# START OF Document segment

Thinking The Unthinkable

A brief recap of the political landscape sees us in an unaccustomed situation. May screwed the pooch and lived up to her internal nickname of “Submarine” by saying something, disappearing and resurfacing going another way entirely. It seems this wasn’t as carefully crafted a plan as we all believed. According to Guido Fawkes, she caught Tory HQ on the hop. It seems she believed her own PR a little too much and now she is so power hungry and desperate she wants to risk derailing the Northern Ireland peace process by cosying up to terrorist sympathisers/supporters, despite the brickbats hurled by her lot at Jezza for saying some pretty commonsense things about trying to achieve a resolution to a conflict. Not the way I’d do it but he has been resolutely consistent, something you can’t say for many politicians.

On the other hand, Momentum seems to have spiked Corbyn’s tea with something strong that worked to jolt him into towing the party line. Albeit for a short time.  Labour  is attempting to spin this momentous second place loss – trailing by 56 seats – as the second coming of Christ. Corbyn hailed this as, “an amazing response from the public…I think it is pretty clear who won this election”.  One ought to recall a certain person writing in The Morning Star in 2010 decrying the 48 seat difference as, “disastrous for new Labour”. It is funny how power changes people. Nonetheless, he has a messianic following so one can’t ignore that.

Both parties want a hard Brexit for different reasons. Now Labour think they may have a sniff at actual power they are softening their stance somewhat. May hasn’t got the mandate she sought so she can’t just bundle the country over the nearest cliff as planned. In the meantime the EU are doing good cop bad cop with the chief negotiator making withering remarks whilst the new centrist president of France (Macron) smiles sweetly and alludes that the door to EU membership hasn’t slammed fully shut. That combination of Michel Barnier and Macron will have sowed enough doubt in the minds of sensible people in the Lords and Civil Service that we may be able to wriggle free. The nerves will be getting frayed. Although, there is no doubt that any re-entry will come at a considerable price, both in pride and money.

# END OF Document segment
# START OF Data excerpts

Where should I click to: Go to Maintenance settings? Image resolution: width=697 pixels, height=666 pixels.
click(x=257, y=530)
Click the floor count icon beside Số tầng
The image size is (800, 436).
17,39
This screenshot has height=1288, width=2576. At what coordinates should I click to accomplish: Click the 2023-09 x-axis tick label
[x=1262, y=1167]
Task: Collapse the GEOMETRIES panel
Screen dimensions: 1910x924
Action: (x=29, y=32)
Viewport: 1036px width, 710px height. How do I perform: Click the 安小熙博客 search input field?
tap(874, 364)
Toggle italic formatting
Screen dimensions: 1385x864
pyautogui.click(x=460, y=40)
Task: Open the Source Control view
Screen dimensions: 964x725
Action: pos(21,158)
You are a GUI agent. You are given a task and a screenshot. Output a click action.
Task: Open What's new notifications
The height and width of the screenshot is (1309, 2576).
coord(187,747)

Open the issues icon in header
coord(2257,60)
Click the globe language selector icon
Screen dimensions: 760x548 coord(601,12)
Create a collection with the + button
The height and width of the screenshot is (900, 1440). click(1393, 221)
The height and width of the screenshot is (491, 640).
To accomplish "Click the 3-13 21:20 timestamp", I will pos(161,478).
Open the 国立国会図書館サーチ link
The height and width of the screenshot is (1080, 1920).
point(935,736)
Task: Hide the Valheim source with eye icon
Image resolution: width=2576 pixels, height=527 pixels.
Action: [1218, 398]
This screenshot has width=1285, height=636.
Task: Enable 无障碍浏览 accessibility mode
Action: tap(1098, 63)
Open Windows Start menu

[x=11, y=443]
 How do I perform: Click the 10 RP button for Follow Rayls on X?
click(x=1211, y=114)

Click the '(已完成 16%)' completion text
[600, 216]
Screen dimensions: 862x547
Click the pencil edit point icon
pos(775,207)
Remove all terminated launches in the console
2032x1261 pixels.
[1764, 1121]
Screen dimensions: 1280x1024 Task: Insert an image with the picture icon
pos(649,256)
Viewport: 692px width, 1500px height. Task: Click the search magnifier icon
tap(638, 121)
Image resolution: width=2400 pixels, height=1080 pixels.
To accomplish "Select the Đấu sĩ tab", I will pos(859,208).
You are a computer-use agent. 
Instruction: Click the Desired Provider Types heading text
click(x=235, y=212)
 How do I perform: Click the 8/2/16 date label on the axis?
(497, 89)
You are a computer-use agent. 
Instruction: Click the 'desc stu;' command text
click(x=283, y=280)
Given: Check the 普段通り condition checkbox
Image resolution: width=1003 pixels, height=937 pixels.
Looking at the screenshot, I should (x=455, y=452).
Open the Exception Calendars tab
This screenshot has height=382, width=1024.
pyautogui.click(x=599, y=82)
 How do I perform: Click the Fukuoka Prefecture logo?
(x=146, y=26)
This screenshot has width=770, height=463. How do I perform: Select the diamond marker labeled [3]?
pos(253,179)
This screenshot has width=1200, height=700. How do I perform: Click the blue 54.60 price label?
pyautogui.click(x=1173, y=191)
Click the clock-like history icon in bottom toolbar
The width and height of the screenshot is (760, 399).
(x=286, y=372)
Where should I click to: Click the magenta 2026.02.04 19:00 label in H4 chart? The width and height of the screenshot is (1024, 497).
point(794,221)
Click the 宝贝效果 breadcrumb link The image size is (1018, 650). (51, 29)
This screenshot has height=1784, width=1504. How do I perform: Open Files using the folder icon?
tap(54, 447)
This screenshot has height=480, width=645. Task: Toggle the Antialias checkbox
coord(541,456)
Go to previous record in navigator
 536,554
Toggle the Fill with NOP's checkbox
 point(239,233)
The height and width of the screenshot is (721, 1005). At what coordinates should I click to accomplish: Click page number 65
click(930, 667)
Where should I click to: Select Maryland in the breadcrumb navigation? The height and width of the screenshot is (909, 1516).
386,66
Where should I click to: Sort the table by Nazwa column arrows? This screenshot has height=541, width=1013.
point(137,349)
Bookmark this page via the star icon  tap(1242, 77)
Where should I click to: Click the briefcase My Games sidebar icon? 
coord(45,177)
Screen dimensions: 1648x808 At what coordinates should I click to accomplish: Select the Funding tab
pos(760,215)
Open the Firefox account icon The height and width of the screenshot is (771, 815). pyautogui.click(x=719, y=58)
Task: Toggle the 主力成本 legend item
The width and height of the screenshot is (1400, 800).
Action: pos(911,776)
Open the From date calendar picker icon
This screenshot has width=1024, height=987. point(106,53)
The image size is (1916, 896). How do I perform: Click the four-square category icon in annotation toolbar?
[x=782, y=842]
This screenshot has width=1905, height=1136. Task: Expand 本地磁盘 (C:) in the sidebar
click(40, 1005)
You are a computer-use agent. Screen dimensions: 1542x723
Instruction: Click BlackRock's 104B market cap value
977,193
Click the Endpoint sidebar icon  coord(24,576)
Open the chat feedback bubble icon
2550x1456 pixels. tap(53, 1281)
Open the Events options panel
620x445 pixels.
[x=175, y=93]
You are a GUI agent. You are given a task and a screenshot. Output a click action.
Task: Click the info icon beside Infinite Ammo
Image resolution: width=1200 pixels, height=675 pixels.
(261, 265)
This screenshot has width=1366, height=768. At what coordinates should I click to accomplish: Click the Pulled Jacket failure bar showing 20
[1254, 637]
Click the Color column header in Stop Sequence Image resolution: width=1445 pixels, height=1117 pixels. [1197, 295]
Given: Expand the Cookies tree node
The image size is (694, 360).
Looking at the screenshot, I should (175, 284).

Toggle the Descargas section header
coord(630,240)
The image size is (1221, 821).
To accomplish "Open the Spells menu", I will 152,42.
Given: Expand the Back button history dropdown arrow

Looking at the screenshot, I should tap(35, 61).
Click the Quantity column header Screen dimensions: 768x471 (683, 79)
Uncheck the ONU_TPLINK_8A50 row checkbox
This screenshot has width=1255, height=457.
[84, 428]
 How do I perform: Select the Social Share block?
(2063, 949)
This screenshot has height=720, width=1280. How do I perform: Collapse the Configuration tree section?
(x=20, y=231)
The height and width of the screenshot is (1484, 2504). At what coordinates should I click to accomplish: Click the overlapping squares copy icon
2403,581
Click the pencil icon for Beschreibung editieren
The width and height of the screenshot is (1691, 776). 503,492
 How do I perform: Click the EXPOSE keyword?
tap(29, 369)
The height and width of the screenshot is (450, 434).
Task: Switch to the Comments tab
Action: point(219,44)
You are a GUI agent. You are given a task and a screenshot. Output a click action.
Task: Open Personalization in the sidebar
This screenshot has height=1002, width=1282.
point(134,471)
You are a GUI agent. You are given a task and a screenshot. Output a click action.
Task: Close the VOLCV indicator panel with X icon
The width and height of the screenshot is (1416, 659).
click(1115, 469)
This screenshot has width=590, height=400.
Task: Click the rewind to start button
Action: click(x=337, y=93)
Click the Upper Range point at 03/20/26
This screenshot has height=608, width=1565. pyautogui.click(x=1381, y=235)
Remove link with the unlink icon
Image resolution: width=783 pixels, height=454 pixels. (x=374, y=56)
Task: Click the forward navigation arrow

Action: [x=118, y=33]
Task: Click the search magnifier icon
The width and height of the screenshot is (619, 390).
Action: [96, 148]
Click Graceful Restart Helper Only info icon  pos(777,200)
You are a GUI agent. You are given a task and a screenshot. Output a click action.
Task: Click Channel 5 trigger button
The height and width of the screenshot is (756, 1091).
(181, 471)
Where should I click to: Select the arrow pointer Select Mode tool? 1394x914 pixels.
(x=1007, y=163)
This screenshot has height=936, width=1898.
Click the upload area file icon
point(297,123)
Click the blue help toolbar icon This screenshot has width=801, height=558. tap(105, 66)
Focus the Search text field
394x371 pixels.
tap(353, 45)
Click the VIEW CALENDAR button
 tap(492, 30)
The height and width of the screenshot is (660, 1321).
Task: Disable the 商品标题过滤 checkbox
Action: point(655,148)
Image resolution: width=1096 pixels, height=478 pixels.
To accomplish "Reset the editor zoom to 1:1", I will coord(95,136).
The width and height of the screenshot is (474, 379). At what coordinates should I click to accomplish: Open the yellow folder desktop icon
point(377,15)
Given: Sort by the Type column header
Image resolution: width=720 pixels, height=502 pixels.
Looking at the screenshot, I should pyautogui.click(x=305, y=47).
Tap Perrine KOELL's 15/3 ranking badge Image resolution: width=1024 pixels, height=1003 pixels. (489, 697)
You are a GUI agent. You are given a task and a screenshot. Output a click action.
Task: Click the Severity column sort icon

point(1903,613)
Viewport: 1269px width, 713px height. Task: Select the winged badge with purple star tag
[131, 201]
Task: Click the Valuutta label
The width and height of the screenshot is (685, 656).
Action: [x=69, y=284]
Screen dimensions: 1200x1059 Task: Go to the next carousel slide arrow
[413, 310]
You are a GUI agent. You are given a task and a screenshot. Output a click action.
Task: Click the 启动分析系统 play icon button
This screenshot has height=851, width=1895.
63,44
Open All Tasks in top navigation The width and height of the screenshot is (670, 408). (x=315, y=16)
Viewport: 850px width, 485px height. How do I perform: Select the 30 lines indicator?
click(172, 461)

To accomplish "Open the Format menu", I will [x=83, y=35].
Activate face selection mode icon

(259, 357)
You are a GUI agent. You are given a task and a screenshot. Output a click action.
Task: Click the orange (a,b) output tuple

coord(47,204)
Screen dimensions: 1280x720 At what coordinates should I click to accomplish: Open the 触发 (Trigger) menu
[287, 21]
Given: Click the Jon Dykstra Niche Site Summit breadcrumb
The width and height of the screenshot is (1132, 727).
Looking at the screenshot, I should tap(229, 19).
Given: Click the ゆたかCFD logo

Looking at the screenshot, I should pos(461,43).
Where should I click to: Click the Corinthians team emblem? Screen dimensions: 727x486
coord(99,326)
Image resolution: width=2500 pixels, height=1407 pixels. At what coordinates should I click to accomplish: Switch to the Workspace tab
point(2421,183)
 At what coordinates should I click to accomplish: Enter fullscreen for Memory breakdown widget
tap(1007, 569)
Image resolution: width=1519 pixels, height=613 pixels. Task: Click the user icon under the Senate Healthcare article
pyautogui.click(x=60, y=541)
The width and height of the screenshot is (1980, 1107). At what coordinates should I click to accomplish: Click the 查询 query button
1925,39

# END OF Data excerpts

Requirements:
**A)** Answer these questions about the post-election commentary:
(i) What internal nickname does the commentary give May?
(ii) By how many seats is Labour described as trailing?
(iii) Which publication is named as carrying the 2010 remark about a 48 seat difference?
**B)** Write the next paragraph of the post-election commentary, picking up after its final sentence.

The responses:
**A)**
(i) "Submarine"
(ii) 56 seats
(iii) The Morning Star

**B)**
But back to my party of choice, the Liberal Democrats. The  wailing and gnashing of teeth over the departure of our once glorious leader won’t last long. Many nauseatingly sycophantic comments along the line of, “Tim walked on water and people just need to see what an incredible human being he is”, type thing. There is a recurrent theme here of people having so incredibly strongly held personal viewpoints that they are unable to step back and take a bigger view. Many, in the party rank and file LibDems, seem to function with no distinction between a Parish Council style mentality of ‘dog fouling on the green has to stop’ compared to  National Government issues. There remains a depressingly recurrent theme of trying to blame electoral failure/Farron’s departure or anything else  they don’t like on anything other than themselves. It is the Orange Book believers, the bitchy sniping fringes, Clegg, tuition fees, coalition and so on and so forth.  (Caveat – I am, apparently,  one of the bitchy sniping outsiders. Though, in my defence, I and others are devoting time to try and think how the dire state of the political centre ground  can be fixed.)

Those of us that don’t think the purity of the political soul comes just from the hard graft of pushing leaflets through letter boxes as the answer to every setback are not just corporate bully-boys/girls. We just take a more businesslike view of things. Measuring output and not input is how we look at things.Tim Farron has resigned as leader and that is a very good thing. He singularly failed to get any traction with the press or the electorate regarding Brexit,arguably the most important issue of our time. Say what you like about Corbyn having the air of a divorced geography teacher, at least he has stuck to his guns. I find him deeply distasteful but I respect him nonetheless. People knew who he was and if they had even heard of Farron it was usually because of one thing. Just prior to the election I was at a function and fell in to chat with a retired Brigadier General. Not that old and still very sharp. The talk turned to politics and parties. I told him I was a LibDem and he thoughtfully replied that they were an ok bunch but, and I quote, “I am not keen on that poof-hating god botherer you lot have let into the driver’s seat”. And that, ladies and gents pretty much sums up the public perception of Farron.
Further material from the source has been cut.